Selain itu regulasi tentang
penanggulangan terorisme saat ini masih berkutat pada upaya penindakan.
"UU yang lama lebih banyak reaktif. Ini kita bisa lihat ada pergeseran
tarik-menarik antara institusi," lanjut Ansyaad.
"Polisi itu sudah tahu
jaringannya. Tapi mereka tidak bisa memproses karena tidak ada payung
hukumnya," tambah Ansyaad.
Menurut Anggota Pansus RUU
Antiteroris, Nasir Djamil dalam masa sidang sebelumnya, pemerintah dan DPR
sudah sepakat untuk memperpanjang pansus RUU Terorisme. "UU ini diharap
lebih pro aktif dan preventif," katanya.
Presiden
bereaksi keras di tengah rentetan serangan teroris di tanah air. Ia
mengultimatum akan mengeluarkan Peraturan Pengganti Undang Undang (Perppu)
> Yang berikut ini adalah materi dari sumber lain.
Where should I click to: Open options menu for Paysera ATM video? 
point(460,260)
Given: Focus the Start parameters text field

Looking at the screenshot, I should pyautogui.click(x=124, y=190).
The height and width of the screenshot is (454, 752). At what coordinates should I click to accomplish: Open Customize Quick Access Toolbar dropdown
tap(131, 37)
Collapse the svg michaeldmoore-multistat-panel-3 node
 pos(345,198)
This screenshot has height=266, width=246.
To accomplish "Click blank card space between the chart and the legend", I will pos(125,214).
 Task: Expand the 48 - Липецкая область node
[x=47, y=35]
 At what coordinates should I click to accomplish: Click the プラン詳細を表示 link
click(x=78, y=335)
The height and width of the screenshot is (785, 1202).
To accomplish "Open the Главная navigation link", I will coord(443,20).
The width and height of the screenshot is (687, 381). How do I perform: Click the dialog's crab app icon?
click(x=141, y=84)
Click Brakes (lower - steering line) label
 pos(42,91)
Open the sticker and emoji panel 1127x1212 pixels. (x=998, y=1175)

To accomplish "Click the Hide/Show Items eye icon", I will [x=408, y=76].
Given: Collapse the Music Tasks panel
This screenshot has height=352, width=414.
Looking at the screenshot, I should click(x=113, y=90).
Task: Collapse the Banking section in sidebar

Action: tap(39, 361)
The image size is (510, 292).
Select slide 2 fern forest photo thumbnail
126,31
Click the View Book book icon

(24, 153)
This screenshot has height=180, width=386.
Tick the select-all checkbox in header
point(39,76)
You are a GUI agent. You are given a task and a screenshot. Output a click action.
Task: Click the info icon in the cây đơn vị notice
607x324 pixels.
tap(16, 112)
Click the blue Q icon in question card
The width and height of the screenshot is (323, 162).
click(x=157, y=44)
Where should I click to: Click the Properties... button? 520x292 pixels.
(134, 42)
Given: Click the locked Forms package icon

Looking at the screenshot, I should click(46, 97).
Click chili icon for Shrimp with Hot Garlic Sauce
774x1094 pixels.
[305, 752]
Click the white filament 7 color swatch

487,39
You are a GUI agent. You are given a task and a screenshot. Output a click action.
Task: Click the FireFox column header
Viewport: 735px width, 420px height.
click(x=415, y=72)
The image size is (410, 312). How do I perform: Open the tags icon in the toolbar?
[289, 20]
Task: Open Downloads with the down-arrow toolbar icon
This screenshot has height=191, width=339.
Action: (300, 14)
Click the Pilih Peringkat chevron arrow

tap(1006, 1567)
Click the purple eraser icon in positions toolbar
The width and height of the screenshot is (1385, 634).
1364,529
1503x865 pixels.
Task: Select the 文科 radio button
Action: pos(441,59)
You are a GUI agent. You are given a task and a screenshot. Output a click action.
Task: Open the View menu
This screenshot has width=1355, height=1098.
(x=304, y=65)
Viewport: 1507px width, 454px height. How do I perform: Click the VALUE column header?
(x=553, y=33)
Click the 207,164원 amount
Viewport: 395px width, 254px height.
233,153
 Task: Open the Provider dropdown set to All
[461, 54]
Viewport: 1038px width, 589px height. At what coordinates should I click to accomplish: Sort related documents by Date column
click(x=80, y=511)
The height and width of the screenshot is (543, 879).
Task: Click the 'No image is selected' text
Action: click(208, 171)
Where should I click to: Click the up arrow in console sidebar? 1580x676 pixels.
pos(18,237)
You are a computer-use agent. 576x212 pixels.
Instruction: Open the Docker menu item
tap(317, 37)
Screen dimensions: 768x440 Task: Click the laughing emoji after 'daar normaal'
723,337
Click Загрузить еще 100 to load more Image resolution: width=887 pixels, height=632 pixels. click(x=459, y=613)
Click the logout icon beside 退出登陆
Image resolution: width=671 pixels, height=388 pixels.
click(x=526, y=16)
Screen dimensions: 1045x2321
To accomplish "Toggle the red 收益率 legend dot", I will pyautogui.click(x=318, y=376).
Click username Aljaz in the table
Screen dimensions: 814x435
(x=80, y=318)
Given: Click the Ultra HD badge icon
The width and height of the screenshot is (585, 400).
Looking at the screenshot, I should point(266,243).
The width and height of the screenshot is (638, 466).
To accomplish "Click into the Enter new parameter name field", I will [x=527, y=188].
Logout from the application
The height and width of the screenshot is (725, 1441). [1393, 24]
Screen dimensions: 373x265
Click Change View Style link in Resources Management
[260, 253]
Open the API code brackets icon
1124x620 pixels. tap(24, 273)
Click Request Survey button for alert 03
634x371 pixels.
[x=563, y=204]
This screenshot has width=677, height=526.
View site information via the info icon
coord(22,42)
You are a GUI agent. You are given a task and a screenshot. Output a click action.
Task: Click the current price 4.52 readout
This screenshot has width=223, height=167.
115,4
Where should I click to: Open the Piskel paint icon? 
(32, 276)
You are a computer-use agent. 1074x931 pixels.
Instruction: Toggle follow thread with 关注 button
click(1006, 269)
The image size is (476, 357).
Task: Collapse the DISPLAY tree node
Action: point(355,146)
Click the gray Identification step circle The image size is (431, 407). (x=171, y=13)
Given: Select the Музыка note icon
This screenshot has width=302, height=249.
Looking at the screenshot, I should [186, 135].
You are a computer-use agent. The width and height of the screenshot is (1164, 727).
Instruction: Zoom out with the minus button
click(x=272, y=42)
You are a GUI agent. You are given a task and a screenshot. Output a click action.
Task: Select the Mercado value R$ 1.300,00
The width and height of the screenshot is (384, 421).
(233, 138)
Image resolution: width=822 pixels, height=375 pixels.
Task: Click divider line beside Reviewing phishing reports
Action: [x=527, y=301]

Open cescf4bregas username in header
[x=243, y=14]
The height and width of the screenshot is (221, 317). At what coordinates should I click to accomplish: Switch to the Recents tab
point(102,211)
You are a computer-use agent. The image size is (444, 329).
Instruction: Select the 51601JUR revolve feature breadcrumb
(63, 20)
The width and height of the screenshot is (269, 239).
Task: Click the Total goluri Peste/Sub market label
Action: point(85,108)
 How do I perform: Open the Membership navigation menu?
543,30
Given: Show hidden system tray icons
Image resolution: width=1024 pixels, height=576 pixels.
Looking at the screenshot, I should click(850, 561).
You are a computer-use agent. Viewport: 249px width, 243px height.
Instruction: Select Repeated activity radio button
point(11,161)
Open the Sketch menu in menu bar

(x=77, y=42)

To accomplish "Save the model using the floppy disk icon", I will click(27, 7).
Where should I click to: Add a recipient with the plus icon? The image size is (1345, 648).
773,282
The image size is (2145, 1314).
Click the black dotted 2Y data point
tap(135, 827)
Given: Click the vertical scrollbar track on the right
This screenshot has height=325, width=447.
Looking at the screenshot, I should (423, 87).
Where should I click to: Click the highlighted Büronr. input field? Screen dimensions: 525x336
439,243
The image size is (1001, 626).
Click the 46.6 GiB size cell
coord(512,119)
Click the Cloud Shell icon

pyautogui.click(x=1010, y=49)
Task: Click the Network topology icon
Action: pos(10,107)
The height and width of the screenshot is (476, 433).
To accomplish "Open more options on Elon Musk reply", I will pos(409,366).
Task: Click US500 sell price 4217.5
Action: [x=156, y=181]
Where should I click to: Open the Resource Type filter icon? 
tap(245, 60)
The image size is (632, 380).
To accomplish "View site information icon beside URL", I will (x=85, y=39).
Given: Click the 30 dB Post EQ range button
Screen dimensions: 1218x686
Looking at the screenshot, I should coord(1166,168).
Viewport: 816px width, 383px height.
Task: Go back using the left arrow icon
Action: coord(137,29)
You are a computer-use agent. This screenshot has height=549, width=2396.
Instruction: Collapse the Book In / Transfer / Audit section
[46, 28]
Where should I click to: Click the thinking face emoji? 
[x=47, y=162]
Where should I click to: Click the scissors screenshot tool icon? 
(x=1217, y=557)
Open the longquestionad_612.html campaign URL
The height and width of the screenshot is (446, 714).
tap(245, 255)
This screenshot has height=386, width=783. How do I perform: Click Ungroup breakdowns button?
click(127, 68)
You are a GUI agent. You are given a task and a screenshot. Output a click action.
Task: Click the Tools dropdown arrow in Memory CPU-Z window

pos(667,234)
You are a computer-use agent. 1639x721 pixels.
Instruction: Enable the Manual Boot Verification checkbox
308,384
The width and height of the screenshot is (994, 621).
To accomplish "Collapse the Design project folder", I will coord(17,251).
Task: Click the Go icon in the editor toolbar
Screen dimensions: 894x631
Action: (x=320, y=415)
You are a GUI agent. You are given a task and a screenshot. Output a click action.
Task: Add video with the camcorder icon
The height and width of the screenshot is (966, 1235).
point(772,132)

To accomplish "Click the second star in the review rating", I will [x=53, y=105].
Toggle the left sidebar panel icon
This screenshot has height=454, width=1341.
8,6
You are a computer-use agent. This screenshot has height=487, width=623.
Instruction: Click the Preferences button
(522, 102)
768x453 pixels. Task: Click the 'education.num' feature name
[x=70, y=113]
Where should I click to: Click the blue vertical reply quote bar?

tentang Penanggulangan Terorisme jika RUU Antiterorisme tak juga disahkan oleh
DPR.
Saat ini, pembahasan RUU
Antiterorisme mandek terkait persoalan definisi terorisme. Pemerintah
mengusulkan definisi terorisme adalah segala perbuatan yang dengan sengaja
menggunakan kekerasan atau ancaman kekerasan yang menimbulkan suasana teror
atau rasa takut secara meluas, menimbulkan korban yang bersifat massal atau
mengakibatkan kerusakan serta kehancuran terhadap obyek vital yang strategis,
lingkungan hidup, fasilitas public atau fasilitas internasional.
Di sisi lain, sejumlah fraksi di
DPR meminta definisi itu ditambahkan dengan frasa “tujuan atau motif politik,
ideologi dan tindakan mengancam keamanan negara.”
Menurut catatan Direktur Eksekutif
Lokataru, Haris Azhar persoalan RUU bukan hanya pada persoalan definisi, secara
substansi perlu diuji kembali. "Keseimbangan bisa diuji di level
pelaksanaan. Memang ada masalah penangkapan dan masa penahanan," katanya.
Lebih lanjut, ia meminta RUU
Antiterorisme ini tetap ramah terhadap Hak Asasi Manusia. "Dalam rangka
memastikan HAM ke depan, negara harus kuat," katanya.